• PROBLEM:
Using the listing below, copy exactly the lines from the one containing "Select the Auto" to the one containing "Task: Click the translate post link", both lines included, and no others.

• SUPPLIED RECORDS:
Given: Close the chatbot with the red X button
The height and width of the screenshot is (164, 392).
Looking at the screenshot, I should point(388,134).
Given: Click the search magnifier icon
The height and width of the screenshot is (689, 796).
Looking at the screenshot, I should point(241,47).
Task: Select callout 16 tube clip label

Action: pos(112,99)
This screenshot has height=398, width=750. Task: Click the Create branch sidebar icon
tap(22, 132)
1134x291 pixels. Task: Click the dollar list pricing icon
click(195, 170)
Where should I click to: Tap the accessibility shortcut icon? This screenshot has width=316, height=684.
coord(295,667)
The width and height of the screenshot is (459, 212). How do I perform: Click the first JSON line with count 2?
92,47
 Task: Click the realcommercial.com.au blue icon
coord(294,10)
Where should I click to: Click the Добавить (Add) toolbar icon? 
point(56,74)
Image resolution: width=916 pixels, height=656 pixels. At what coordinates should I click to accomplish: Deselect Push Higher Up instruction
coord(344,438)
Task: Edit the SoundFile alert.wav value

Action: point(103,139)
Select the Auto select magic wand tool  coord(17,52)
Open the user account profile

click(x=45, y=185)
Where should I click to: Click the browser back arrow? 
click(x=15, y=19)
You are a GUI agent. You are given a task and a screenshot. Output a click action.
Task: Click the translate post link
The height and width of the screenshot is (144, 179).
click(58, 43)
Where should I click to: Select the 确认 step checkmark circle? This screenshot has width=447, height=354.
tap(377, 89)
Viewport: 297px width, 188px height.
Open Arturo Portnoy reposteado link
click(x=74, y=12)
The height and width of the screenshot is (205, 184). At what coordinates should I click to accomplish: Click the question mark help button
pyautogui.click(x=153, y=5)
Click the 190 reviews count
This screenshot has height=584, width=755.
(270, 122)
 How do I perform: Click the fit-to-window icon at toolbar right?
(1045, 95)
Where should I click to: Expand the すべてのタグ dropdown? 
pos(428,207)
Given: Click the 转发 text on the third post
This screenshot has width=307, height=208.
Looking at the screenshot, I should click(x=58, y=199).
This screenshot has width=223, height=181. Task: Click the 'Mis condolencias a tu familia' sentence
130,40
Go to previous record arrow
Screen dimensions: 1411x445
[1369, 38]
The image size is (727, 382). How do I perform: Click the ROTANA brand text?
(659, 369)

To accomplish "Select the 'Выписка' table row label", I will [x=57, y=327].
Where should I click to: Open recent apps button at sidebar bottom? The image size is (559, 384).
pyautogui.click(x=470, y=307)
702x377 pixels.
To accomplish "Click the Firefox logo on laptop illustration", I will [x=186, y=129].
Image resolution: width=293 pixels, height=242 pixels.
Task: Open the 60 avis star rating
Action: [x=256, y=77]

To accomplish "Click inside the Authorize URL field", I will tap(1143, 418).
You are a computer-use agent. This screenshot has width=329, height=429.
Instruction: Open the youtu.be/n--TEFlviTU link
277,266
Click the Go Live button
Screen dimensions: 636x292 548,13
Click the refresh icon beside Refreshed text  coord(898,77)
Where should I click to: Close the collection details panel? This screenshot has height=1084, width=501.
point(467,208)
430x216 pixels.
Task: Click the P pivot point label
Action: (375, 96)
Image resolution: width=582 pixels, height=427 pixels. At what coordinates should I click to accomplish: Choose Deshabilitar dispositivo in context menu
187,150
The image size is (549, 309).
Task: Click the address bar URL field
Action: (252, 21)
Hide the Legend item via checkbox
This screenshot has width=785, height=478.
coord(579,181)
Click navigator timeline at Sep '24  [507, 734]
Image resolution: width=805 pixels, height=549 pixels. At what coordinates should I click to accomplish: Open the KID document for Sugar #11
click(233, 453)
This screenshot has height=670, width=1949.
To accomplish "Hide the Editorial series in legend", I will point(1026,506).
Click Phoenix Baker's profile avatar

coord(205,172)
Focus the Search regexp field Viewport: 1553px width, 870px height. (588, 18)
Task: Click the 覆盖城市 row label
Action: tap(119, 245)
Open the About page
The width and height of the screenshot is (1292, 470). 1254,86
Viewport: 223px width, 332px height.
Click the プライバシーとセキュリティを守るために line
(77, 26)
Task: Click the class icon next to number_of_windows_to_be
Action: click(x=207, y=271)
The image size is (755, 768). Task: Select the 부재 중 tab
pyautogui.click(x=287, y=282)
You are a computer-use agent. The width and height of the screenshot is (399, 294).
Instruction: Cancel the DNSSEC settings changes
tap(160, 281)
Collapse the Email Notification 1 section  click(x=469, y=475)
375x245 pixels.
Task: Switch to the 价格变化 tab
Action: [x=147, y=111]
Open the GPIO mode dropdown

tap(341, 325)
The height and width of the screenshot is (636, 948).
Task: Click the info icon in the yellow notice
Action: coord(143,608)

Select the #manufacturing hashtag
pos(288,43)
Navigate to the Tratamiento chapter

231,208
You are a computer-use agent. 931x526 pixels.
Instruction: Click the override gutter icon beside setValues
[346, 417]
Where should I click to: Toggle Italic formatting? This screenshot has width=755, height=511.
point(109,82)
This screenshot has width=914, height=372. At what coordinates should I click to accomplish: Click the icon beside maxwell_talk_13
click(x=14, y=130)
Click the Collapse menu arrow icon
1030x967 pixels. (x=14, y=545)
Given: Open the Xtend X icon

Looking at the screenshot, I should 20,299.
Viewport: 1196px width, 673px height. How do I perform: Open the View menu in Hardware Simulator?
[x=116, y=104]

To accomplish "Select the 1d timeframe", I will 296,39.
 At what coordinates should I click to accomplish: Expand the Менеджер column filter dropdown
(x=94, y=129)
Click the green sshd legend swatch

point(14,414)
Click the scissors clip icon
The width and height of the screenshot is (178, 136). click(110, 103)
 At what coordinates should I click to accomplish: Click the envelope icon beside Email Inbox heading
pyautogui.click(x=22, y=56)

• ANSWER:
Select the Auto select magic wand tool  coord(17,52)
Open the user account profile

click(x=45, y=185)
Where should I click to: Click the browser back arrow? 
click(x=15, y=19)
You are a GUI agent. You are given a task and a screenshot. Output a click action.
Task: Click the translate post link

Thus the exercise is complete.